▶ **EXERCISE DETAILS**
In the records below, find the line containing "This screenshot has" and print it and every line after it exactly, through the end. Skip pictures.

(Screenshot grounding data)
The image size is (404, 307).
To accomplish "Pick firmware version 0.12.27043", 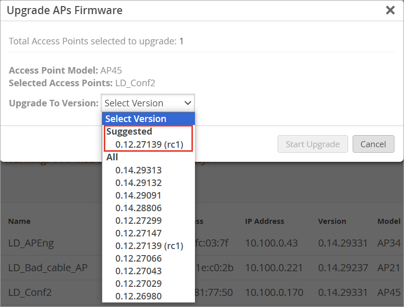I will click(139, 271).
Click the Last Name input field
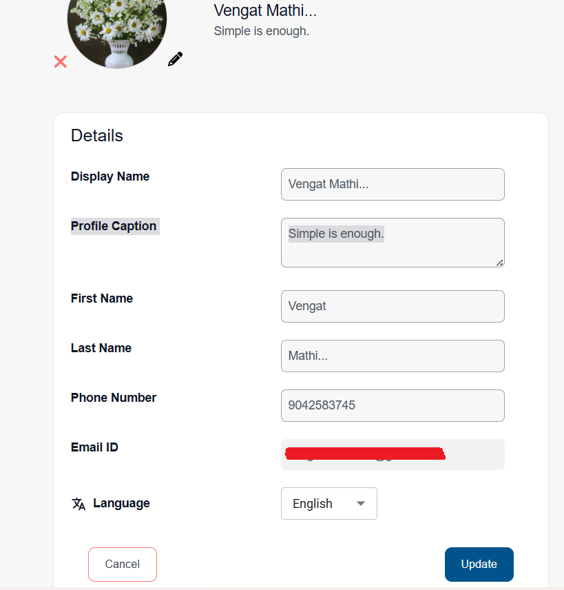The height and width of the screenshot is (590, 564). (393, 356)
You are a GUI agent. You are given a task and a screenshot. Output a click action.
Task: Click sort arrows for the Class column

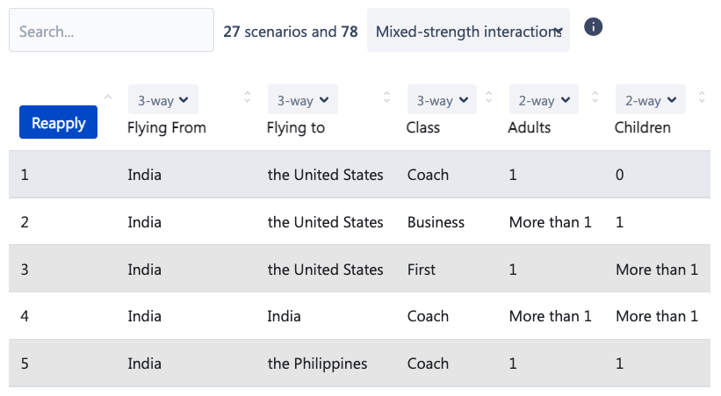489,97
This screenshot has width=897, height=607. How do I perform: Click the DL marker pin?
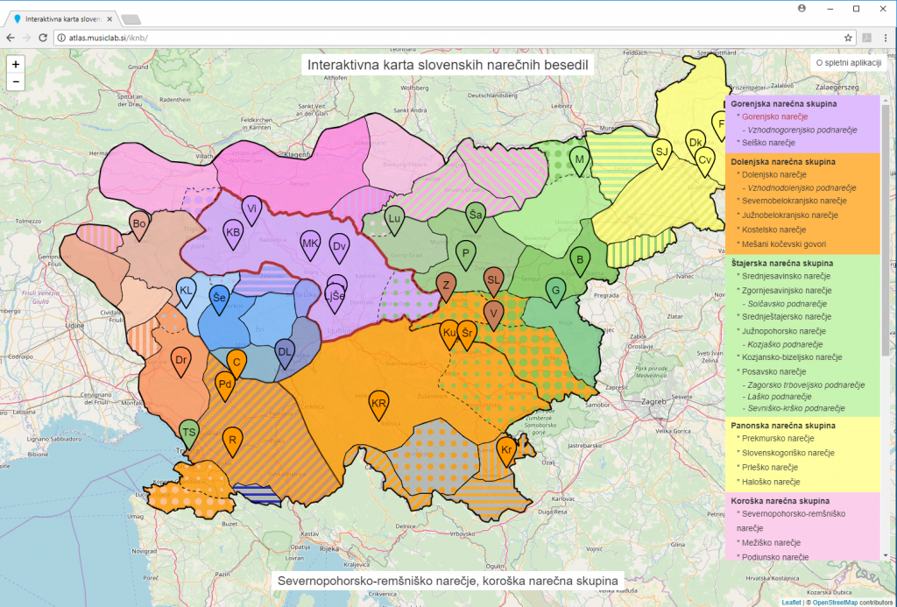coord(285,354)
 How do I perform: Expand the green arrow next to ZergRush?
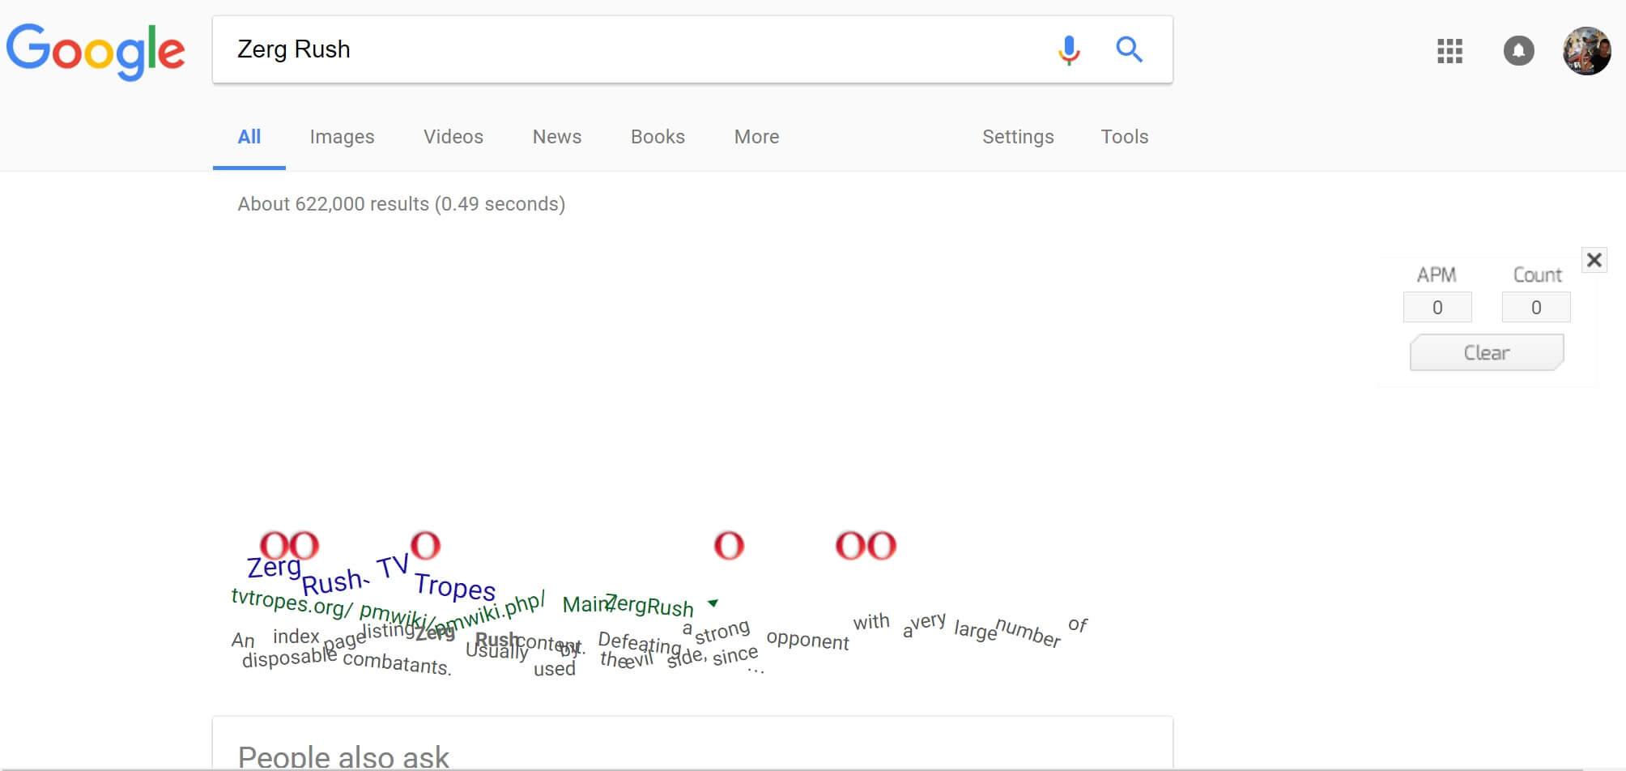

▶ **WRITTEN RESPONSE**
This screenshot has width=897, height=607. How do I perform: Click the DL marker pin?
coord(285,354)
 How do I perform: Expand the green arrow next to ZergRush?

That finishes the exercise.